Dean Jamison
Dean Jamison is an economist and global health researcher. He is a professor of global health at the University of Washington in Seattle and is on the faculty at the Institute for Health Metrics and Evaluation (IHME). [1] He has also been on the faculty at UCLA, Harvard, University of California, San Francisco, Peking University and the University of Queensland. He has also worked at the National Institute of Health, the World Bank, and the World Health Organization. At the World Bank, he served as director of the World Development Report Office and was lead author of the "World Development Report 1993: Investing in Health." Also, at the WHO, he was lead author of the "World Health Report 1999." He currently is co-leader of the Disease Control Priorities Project, and was lead author of the Disease Control Priorities in Developing Countries published in 1993 and of its second edition in 2006. He is also a senior editor of the Global Burden of Disease and Risk Factors, a major publication of the Disease Control Priorities Project.[2]

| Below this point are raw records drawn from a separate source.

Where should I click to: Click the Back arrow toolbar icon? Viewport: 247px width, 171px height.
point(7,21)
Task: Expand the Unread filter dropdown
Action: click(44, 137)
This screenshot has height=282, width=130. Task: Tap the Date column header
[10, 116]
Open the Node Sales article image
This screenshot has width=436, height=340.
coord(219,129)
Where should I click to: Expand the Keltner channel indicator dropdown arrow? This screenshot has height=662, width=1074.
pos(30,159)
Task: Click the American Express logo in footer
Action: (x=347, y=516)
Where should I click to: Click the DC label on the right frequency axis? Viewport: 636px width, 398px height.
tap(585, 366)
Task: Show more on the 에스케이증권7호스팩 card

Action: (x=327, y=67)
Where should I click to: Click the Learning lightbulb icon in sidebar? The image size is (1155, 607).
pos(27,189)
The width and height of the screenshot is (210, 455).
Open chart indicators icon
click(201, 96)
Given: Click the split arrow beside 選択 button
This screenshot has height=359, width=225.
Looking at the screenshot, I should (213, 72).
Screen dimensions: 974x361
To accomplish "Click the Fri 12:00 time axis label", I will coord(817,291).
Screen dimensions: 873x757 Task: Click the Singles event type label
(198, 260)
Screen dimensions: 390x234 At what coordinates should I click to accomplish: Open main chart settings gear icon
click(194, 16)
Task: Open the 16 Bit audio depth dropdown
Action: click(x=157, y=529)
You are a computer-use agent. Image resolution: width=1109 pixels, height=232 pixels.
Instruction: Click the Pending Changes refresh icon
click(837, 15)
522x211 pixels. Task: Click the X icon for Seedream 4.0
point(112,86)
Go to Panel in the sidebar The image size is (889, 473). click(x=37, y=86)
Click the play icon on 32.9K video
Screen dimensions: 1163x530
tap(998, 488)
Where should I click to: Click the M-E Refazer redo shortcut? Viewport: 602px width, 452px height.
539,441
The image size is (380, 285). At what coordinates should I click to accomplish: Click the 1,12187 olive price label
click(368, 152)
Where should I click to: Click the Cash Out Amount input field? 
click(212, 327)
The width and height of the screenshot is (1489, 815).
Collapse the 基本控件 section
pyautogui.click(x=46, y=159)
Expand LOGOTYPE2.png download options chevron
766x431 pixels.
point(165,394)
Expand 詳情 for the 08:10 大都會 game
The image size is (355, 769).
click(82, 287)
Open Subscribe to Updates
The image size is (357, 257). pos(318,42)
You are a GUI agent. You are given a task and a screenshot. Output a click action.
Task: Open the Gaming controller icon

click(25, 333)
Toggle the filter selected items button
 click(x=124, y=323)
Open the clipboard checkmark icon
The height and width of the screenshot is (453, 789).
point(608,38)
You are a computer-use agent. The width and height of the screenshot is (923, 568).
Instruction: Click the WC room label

He received his undergraduate and master's degrees from Stanford University and a Ph.D. in economics from Harvard University under Kenneth Arrow, and has also published papers in decision theory. His sister is renowned psychologist Kay Redfield Jamison, and his daughter is the author Leslie Jamison.
References
- ↑ "Dean Jamison | University of Washington - Department of Global Health, Retrieved on 22 May 2015.
- ↑ Sachs, Jeffery (2001). "Macroeconomics and Health: Investing in Health for Economic Development" (PDF). Commission on Macroeconomics and Health: World Health Organization. Retrieved May 17, 2010.